Emmi and Italy’s Ambrosi operate a joint venture company in France, Ambrosi Emmi France, through which they acquired a 25% stake in French cheese packing group Diprola in 2010. The groups will now take full ownership of Diprola, with Emmi holding a controlling 63% stake.

Diprola primarily operates in France and Germany and specialises in the fresh packing and distribution of cheeses from Switzerland, Italy and France. Freshly packed cheeses have been a growth segment for Emmi in its key European markets and it hopes the acquisition will strengthen its position in the European cheese category. The move will provide Emmi with greater market access for its Swiss cheeses and the firm will gain Diprola’s technical expertise in the field of fresh packing.

However, perhaps more significant in terms of Emmi’s aim to increase its international presence, was the news that it is increasing its stake in Spanish milk processor Kaiku.

Emmi revealed it has increased its stake in Kaiku from 42.6% to 66%. The move, a spokesperson for the group told just-food, will allow Emmi to “benefit more” from the firm’s “leading position in several product groups”. It will also “emphasise our long-term commitment to the company,” the spokesperson added.

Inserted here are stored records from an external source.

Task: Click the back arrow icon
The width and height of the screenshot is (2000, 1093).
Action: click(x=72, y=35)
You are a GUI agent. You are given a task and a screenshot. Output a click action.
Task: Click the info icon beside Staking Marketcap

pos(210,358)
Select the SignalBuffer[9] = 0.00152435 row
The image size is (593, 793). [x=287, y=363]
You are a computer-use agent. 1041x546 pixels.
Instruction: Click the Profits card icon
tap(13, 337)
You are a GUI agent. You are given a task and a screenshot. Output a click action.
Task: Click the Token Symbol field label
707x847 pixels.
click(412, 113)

Increasing its investment in Kaiku furthers this aim and raises Emmi’s exposure to the high-growth emerging markets.

Approximately 50% of the Spanish group’s sales – which totalled EUR278m in 2011 – are generated in emerging markets. Kaiku has a strong presence in South America, particularly Chile, and north Africa, where it has a majority stake in Vitalait, Tunisia’s second-largest dairy group.

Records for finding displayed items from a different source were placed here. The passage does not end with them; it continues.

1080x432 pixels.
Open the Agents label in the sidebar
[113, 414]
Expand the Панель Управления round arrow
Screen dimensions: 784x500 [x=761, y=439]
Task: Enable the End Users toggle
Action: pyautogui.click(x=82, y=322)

Emmi’s increased participation in Kaiku will enable it to benefit from rapid and strong growth in these markets and through its investment in Kaiku Emmi will gain a route to market for its brands.

“Both markets are fast growing and offer us opportunities for some of our brand concepts,” the spokesperson revealed.

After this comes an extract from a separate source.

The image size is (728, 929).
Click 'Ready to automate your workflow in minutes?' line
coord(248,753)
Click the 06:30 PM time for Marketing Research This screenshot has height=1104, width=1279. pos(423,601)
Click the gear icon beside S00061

Meanwhile, in its domestic market, Kaiku is the market leader in northern Spain with regional brands. The firm is also the largest supplier of lactose-free milk and chilled coffee beverages. Emmi markets its Café Latte brand through Kaiku in the market and the group has seen considerable success. The brand achieved a 76% sales increase in 2011 and Emmi indicated it is expecting a similar level of sales growth in 2012. “This is the largest increase in all our markets,” the spokesperson revealed.

For the moment, Emmi does plan to attempt to take full ownership of Kaiku, primarily because it “does not currently have any such option,” the spokesperson revealed. However, while the participation of Basque share-holders will “continue to be important”, the group did not rule out the possibility of taking 100% ownership somewhere down the line.